Heute – mehr als 30 Jahre später – zeigt es sich: Es ist fast alles so eingetreten:

Die Umweltverschmutzung ist weitergegangen, auch wenn die Flüsse sauberer geworden sind. Die Umweltkatastrophen sind heute weltweit erlebbar und stehen fast täglich in den Medien an vorderster Stelle.

Die Orwell´sche Überwachung ist Dank Handy, Computerisierung und Terroristenverfolgungswahn tägliche Praxis!

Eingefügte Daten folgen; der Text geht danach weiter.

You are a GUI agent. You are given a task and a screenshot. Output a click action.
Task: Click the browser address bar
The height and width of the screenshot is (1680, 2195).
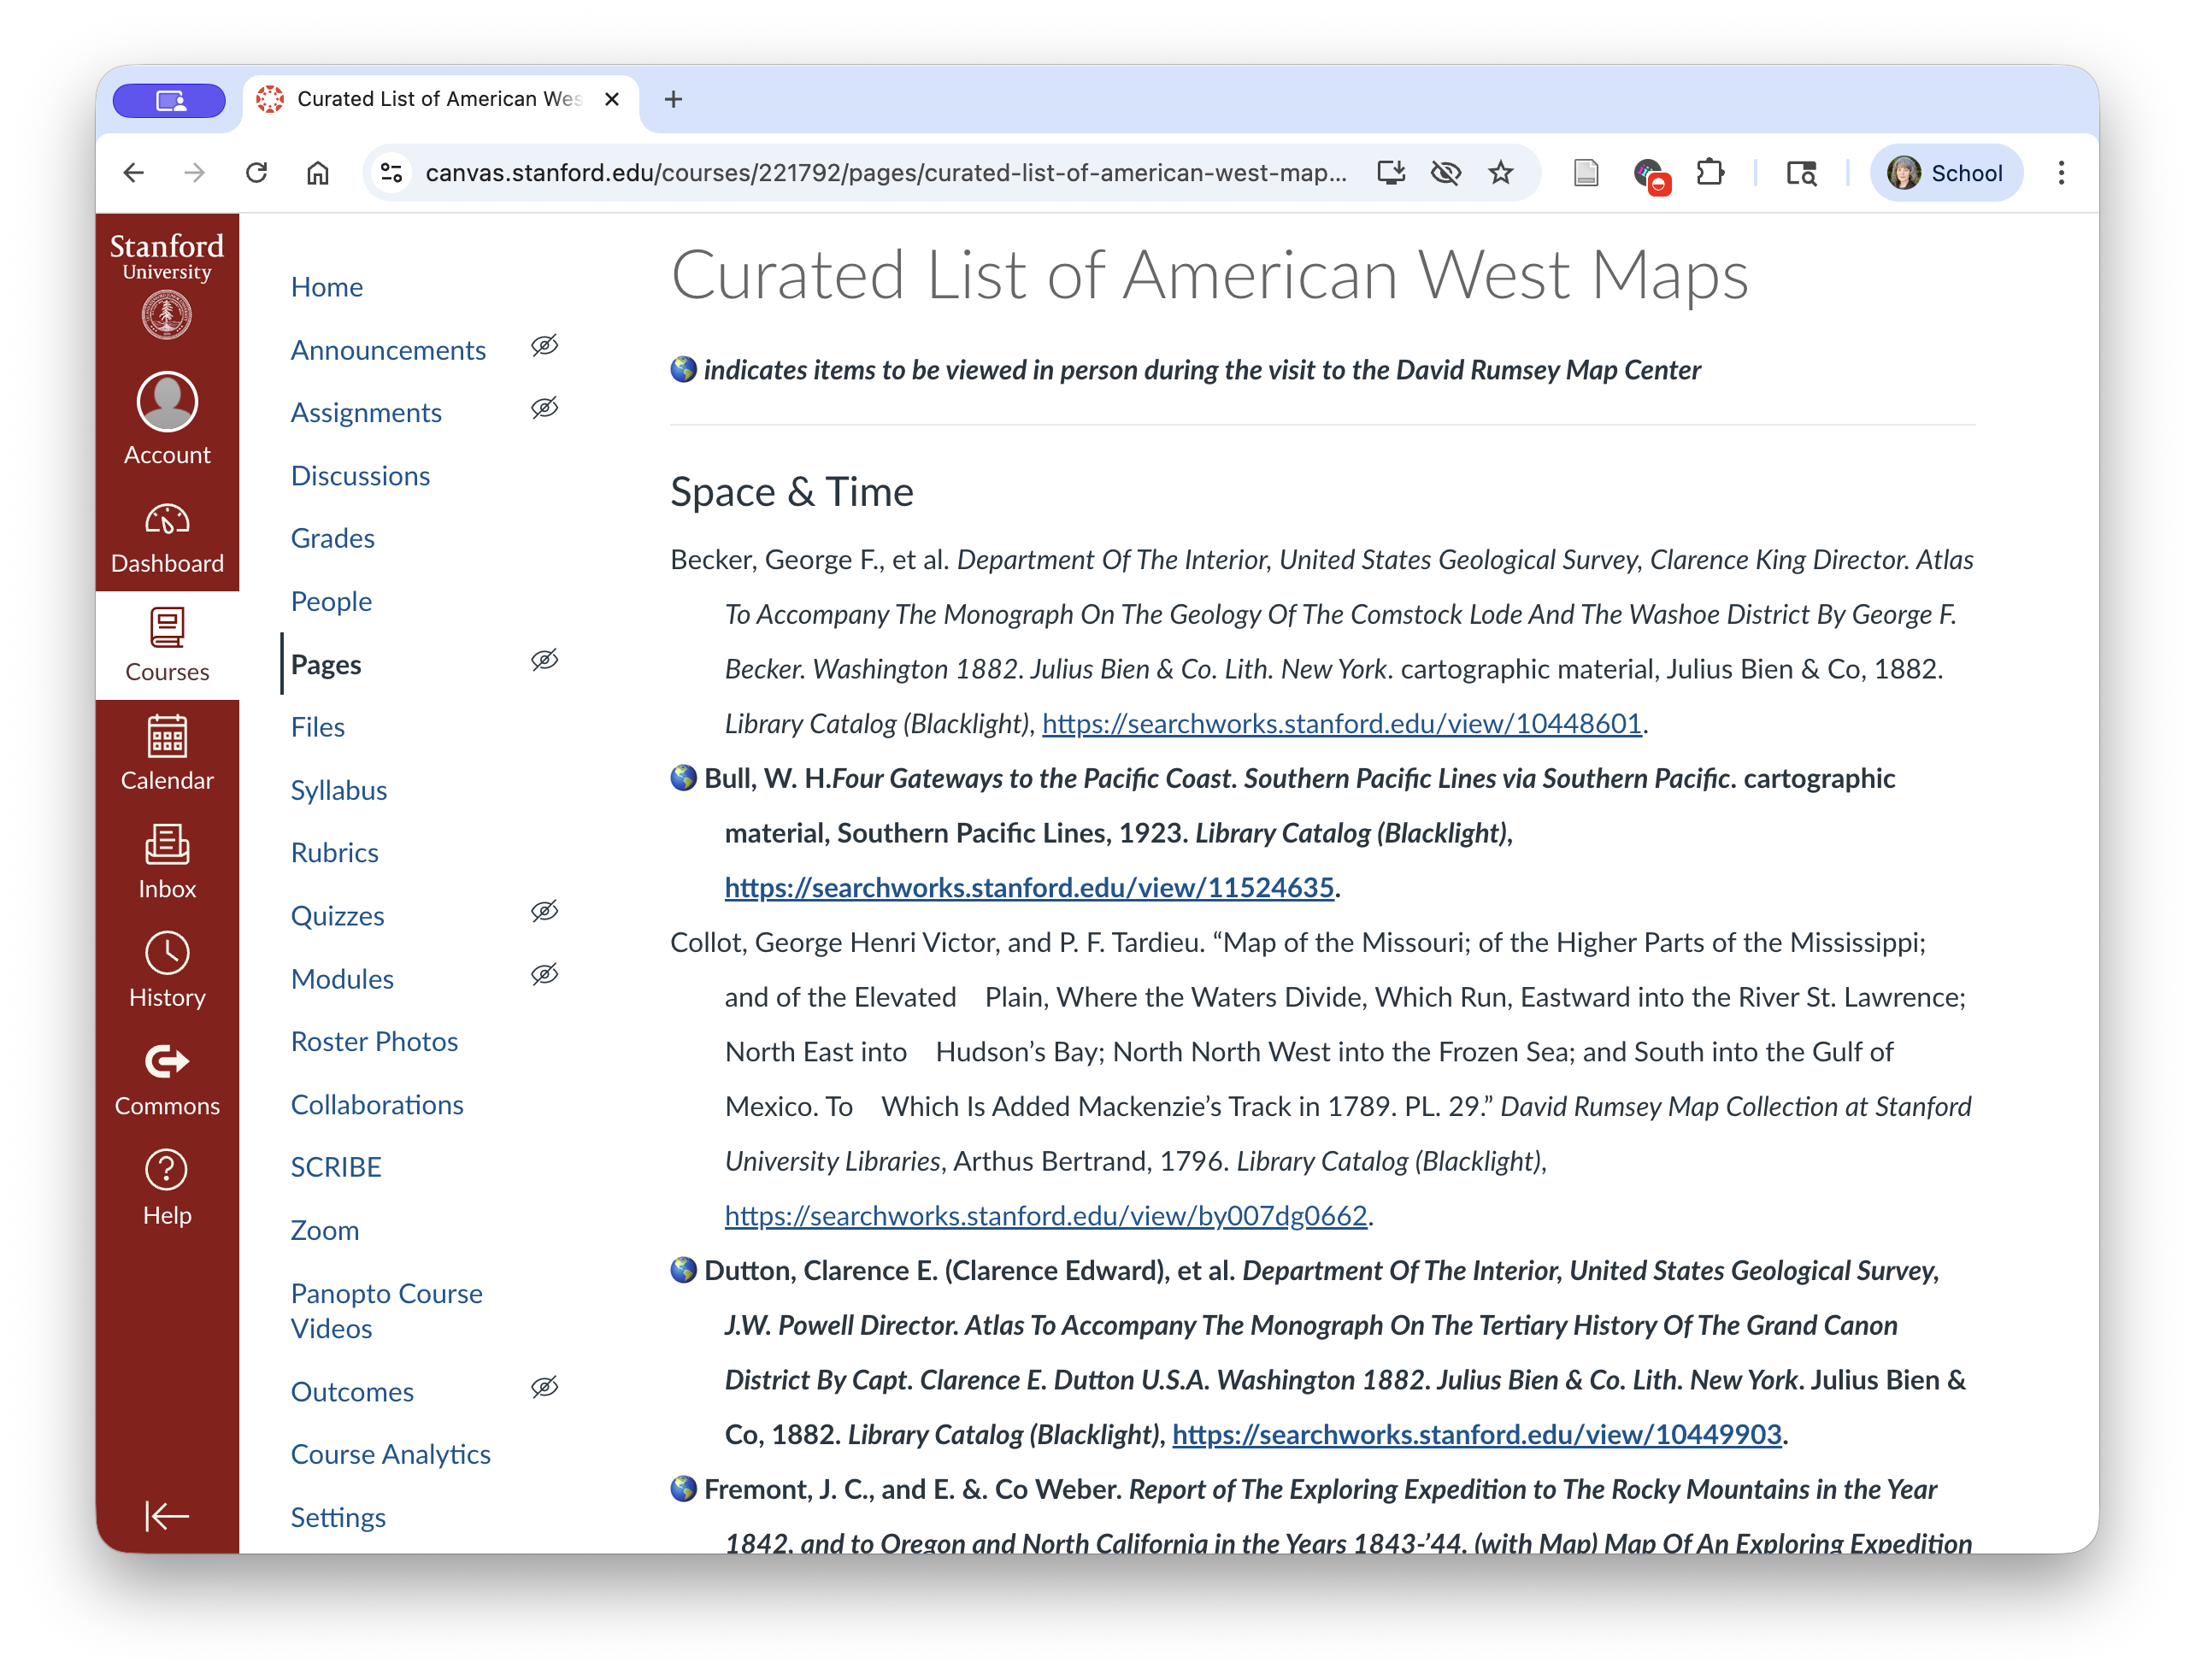coord(880,171)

Bernhard Moitessier kehrte 1969 von einer Non-Stop-Einhand-Weltumseglung nicht zurück, obwohl er kurz vor dem Ziel den Sieg mit hohem Geldpreis so gut wie sicher hatte. Das Erlebnis der Natur in den Weiten der Ozeane hatte ihn so verändert, dass er nicht in die Zivilisation zurückkehren konnte. Stattdessen segelte er noch einmal um die halbe Welt nach Tahiti.

Unser kleines Paradies lag für solch Ausreißer wohl zu dicht an der Wirklichkeit.

Aber es waren Atempausen aus dem Dunst des Alltags voll Energie und Sauerstoff – und sie sind es noch! Geblieben sind die Spuren im Paradies – bis zum nächsten Hochwasser.

Es ist ein schönes Erlebnis, den eigenen Kindern zu zeigen, wie man Sandburgen baut, Spuren im Schlick hinterläßt und Herzmuschelträume spinnt. Und es ist schön, nicht aus dem Paradies vertrieben zu werden – denn das unterscheidet uns (noch) von dem wahren Paradies der Bibel.